### GIVEN PROBLEM
Can you copy out the listing below line for line, with no changes?

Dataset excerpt
_ _ _

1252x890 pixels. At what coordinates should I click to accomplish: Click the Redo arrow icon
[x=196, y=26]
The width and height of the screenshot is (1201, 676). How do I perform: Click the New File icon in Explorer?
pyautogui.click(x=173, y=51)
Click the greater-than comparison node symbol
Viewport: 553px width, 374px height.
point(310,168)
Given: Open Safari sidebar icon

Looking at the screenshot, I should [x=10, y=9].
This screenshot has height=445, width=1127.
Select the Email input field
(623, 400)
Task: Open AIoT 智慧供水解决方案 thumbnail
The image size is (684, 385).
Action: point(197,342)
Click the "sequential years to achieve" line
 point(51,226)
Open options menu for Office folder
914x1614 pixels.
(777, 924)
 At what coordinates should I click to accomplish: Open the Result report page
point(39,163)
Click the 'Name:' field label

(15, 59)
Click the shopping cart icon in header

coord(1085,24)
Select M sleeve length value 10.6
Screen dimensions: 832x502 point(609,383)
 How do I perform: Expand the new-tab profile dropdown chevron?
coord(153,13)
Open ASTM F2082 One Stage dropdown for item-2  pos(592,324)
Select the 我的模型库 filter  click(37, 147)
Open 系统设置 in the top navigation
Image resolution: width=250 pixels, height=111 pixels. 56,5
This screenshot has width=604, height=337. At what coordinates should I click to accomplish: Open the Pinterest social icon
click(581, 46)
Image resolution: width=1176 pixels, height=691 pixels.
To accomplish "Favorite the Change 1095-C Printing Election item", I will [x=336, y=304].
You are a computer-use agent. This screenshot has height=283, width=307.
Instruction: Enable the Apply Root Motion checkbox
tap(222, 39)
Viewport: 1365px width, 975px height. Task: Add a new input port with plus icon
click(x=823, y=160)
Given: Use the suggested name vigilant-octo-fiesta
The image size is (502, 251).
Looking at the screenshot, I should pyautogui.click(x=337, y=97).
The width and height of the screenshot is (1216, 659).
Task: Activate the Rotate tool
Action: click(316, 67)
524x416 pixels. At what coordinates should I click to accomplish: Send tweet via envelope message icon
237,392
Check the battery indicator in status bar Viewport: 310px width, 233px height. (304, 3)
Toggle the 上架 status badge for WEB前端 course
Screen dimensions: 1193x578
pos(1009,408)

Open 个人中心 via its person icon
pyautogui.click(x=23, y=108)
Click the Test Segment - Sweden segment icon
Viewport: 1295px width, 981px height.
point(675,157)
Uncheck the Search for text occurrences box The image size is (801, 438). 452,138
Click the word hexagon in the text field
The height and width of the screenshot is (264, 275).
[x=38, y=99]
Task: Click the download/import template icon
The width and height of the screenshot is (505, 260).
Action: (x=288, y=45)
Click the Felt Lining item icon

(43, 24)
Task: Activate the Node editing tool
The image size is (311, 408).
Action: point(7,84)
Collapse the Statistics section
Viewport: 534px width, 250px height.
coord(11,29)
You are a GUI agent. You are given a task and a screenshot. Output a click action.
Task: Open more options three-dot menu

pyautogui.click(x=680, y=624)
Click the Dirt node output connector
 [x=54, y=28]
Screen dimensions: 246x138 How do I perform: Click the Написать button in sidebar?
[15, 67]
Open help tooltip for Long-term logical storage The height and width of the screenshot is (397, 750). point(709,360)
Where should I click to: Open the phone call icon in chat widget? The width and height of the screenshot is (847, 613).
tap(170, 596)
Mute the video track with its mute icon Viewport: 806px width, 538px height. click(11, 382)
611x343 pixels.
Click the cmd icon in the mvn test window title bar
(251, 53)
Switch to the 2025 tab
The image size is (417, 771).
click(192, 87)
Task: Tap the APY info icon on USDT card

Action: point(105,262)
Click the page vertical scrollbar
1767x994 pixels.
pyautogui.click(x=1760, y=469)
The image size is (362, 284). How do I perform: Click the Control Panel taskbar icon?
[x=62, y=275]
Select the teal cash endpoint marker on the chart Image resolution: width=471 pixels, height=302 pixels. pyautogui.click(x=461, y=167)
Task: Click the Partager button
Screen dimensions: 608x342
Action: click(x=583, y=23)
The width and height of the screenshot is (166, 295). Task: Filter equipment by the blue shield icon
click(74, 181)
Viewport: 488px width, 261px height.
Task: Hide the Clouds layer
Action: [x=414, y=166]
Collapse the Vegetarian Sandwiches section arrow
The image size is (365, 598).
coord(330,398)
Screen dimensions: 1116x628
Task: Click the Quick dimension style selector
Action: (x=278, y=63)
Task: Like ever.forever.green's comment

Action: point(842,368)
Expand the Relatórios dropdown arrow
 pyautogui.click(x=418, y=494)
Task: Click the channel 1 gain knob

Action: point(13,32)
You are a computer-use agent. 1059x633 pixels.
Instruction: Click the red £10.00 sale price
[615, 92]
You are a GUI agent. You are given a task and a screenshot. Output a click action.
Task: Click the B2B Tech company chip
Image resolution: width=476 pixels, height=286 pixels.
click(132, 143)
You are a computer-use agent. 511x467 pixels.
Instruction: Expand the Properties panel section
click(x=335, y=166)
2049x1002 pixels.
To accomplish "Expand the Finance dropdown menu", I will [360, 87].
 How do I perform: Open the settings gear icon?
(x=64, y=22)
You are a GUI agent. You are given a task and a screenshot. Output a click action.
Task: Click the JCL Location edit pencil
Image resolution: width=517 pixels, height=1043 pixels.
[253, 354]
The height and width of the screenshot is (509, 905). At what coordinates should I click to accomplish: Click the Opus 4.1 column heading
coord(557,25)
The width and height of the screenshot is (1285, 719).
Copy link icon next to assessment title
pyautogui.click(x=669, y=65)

_ _ _

### ANSWER IN FULL
1252x890 pixels. At what coordinates should I click to accomplish: Click the Redo arrow icon
[x=196, y=26]
The width and height of the screenshot is (1201, 676). How do I perform: Click the New File icon in Explorer?
pyautogui.click(x=173, y=51)
Click the greater-than comparison node symbol
Viewport: 553px width, 374px height.
point(310,168)
Given: Open Safari sidebar icon

Looking at the screenshot, I should [x=10, y=9].
This screenshot has height=445, width=1127.
Select the Email input field
(623, 400)
Task: Open AIoT 智慧供水解决方案 thumbnail
The image size is (684, 385).
Action: point(197,342)
Click the "sequential years to achieve" line
 point(51,226)
Open options menu for Office folder
914x1614 pixels.
(777, 924)
 At what coordinates should I click to accomplish: Open the Result report page
point(39,163)
Click the 'Name:' field label

(15, 59)
Click the shopping cart icon in header

coord(1085,24)
Select M sleeve length value 10.6
Screen dimensions: 832x502 point(609,383)
 How do I perform: Expand the new-tab profile dropdown chevron?
coord(153,13)
Open ASTM F2082 One Stage dropdown for item-2  pos(592,324)
Select the 我的模型库 filter  click(37, 147)
Open 系统设置 in the top navigation
Image resolution: width=250 pixels, height=111 pixels. 56,5
This screenshot has width=604, height=337. At what coordinates should I click to accomplish: Open the Pinterest social icon
click(581, 46)
Image resolution: width=1176 pixels, height=691 pixels.
To accomplish "Favorite the Change 1095-C Printing Election item", I will [x=336, y=304].
You are a computer-use agent. This screenshot has height=283, width=307.
Instruction: Enable the Apply Root Motion checkbox
tap(222, 39)
Viewport: 1365px width, 975px height. Task: Add a new input port with plus icon
click(x=823, y=160)
Given: Use the suggested name vigilant-octo-fiesta
The image size is (502, 251).
Looking at the screenshot, I should pyautogui.click(x=337, y=97).
The width and height of the screenshot is (1216, 659).
Task: Activate the Rotate tool
Action: click(316, 67)
524x416 pixels. At what coordinates should I click to accomplish: Send tweet via envelope message icon
237,392
Check the battery indicator in status bar Viewport: 310px width, 233px height. (304, 3)
Toggle the 上架 status badge for WEB前端 course
Screen dimensions: 1193x578
pos(1009,408)

Open 个人中心 via its person icon
pyautogui.click(x=23, y=108)
Click the Test Segment - Sweden segment icon
Viewport: 1295px width, 981px height.
point(675,157)
Uncheck the Search for text occurrences box The image size is (801, 438). 452,138
Click the word hexagon in the text field
The height and width of the screenshot is (264, 275).
[x=38, y=99]
Task: Click the download/import template icon
The width and height of the screenshot is (505, 260).
Action: (x=288, y=45)
Click the Felt Lining item icon

(43, 24)
Task: Activate the Node editing tool
The image size is (311, 408).
Action: point(7,84)
Collapse the Statistics section
Viewport: 534px width, 250px height.
coord(11,29)
You are a GUI agent. You are given a task and a screenshot. Output a click action.
Task: Open more options three-dot menu

pyautogui.click(x=680, y=624)
Click the Dirt node output connector
 [x=54, y=28]
Screen dimensions: 246x138 How do I perform: Click the Написать button in sidebar?
[15, 67]
Open help tooltip for Long-term logical storage The height and width of the screenshot is (397, 750). point(709,360)
Where should I click to: Open the phone call icon in chat widget? The width and height of the screenshot is (847, 613).
tap(170, 596)
Mute the video track with its mute icon Viewport: 806px width, 538px height. click(11, 382)
611x343 pixels.
Click the cmd icon in the mvn test window title bar
(251, 53)
Switch to the 2025 tab
The image size is (417, 771).
click(192, 87)
Task: Tap the APY info icon on USDT card

Action: point(105,262)
Click the page vertical scrollbar
1767x994 pixels.
pyautogui.click(x=1760, y=469)
The image size is (362, 284). How do I perform: Click the Control Panel taskbar icon?
[x=62, y=275]
Select the teal cash endpoint marker on the chart Image resolution: width=471 pixels, height=302 pixels. pyautogui.click(x=461, y=167)
Task: Click the Partager button
Screen dimensions: 608x342
Action: click(x=583, y=23)
The width and height of the screenshot is (166, 295). Task: Filter equipment by the blue shield icon
click(74, 181)
Viewport: 488px width, 261px height.
Task: Hide the Clouds layer
Action: [x=414, y=166]
Collapse the Vegetarian Sandwiches section arrow
The image size is (365, 598).
coord(330,398)
Screen dimensions: 1116x628
Task: Click the Quick dimension style selector
Action: (x=278, y=63)
Task: Like ever.forever.green's comment

Action: point(842,368)
Expand the Relatórios dropdown arrow
 pyautogui.click(x=418, y=494)
Task: Click the channel 1 gain knob

Action: point(13,32)
You are a computer-use agent. 1059x633 pixels.
Instruction: Click the red £10.00 sale price
[615, 92]
You are a GUI agent. You are given a task and a screenshot. Output a click action.
Task: Click the B2B Tech company chip
Image resolution: width=476 pixels, height=286 pixels.
click(132, 143)
You are a computer-use agent. 511x467 pixels.
Instruction: Expand the Properties panel section
click(x=335, y=166)
2049x1002 pixels.
To accomplish "Expand the Finance dropdown menu", I will [360, 87].
 How do I perform: Open the settings gear icon?
(x=64, y=22)
You are a GUI agent. You are given a task and a screenshot. Output a click action.
Task: Click the JCL Location edit pencil
Image resolution: width=517 pixels, height=1043 pixels.
[253, 354]
The height and width of the screenshot is (509, 905). At what coordinates should I click to accomplish: Click the Opus 4.1 column heading
coord(557,25)
The width and height of the screenshot is (1285, 719).
Copy link icon next to assessment title
pyautogui.click(x=669, y=65)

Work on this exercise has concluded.